If you’re in need of a super-easy Easter dessert that’s guaranteed to be a total crowd-pleaser, look no further! These one-bowl Easter egg blondies are studded with a generous layer of creamy milk chocolate Cadbury Mini Eggs; have a chewy, fudgy texture, and have a rich butterscotch flavor. And they check all the boxes — pretty, totally delicious, and easy to pull off.
Best of all, there’s no mixer required. This easy dessert comes together in one bowl with just 10 minutes of prep and a handful of basic pantry ingredients that you may already have on hand.
A few tips
Remember these helpful tips as you’re mixing together a batch of blondies.
- It’s OK if the butter isn’t melted all the way. The butter will continue to melt as it cools. You can also give it a little stir with a flexible spatula.

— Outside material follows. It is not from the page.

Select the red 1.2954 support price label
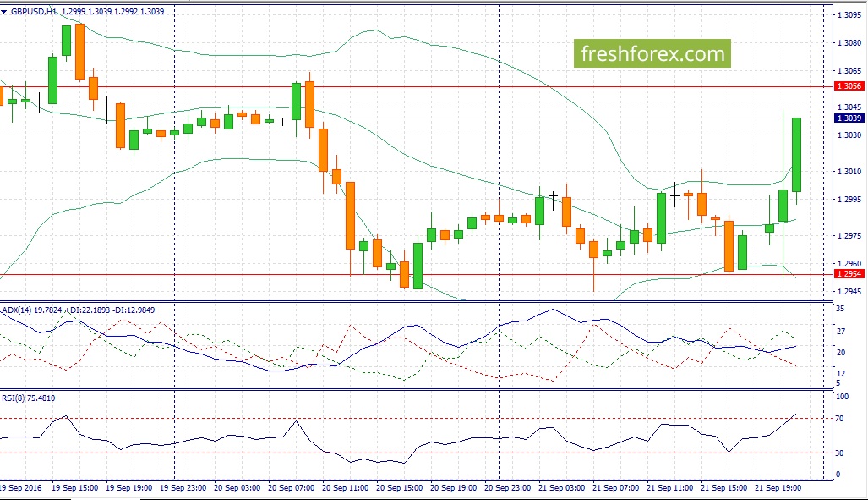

- Use the butter wrapper to grease the pan. Because this recipe calls for a whole stick of butter, you can use the leftover wrapper to grease the baking pan.
- Reserve some chocolate eggs for topping. Don’t fold all of the chocolate eggs into the batter. Plan to reserve about 1/4 cup, and gently press into the batter after it’s been spread in the baking pan. It will make for a pretty, colorful top.
- Any candy-coated bite-size chocolate eggs will work. This recipe calls for Cadbury Mini Eggs, however other brands of bite-size chocolate eggs with a hard candy coating will also work.
Easter Egg Blondies Recipe
Makes 16 bars

Ingredients:
- 8 tablespoons (1 stick) unsalted butter
- Cooking spray or butter, for greasing the pan
- 1 cup packed light or dark brown sugar
- 1 large egg
- 1 tablespoon vanilla extract
- 1/4 teaspoon kosher salt
- 1 1/4 cups all-purpose flour
- 1/2 teaspoon baking powder
- 1 cup Cadbury Mini Eggs (about 7 1/2 ounces), divided
Directions:
- Arrange a rack in the middle of the oven and heat the oven to 350 F.
- Place 1 stick unsalted butter in a large microwave-safe bowl. Microwave until mostly melted, 60 to 70 seconds (it will melt completely as it sits). (Alternatively, melt the butter in a small saucepan over medium heat.) Set aside to cool slightly for 5 minutes. Meanwhile, line an 8-by-8-inch baking pan with parchment paper, leaving an overhang on two opposite sides to form a sling. Lightly coat the pan and parchment with cooking spray or butter.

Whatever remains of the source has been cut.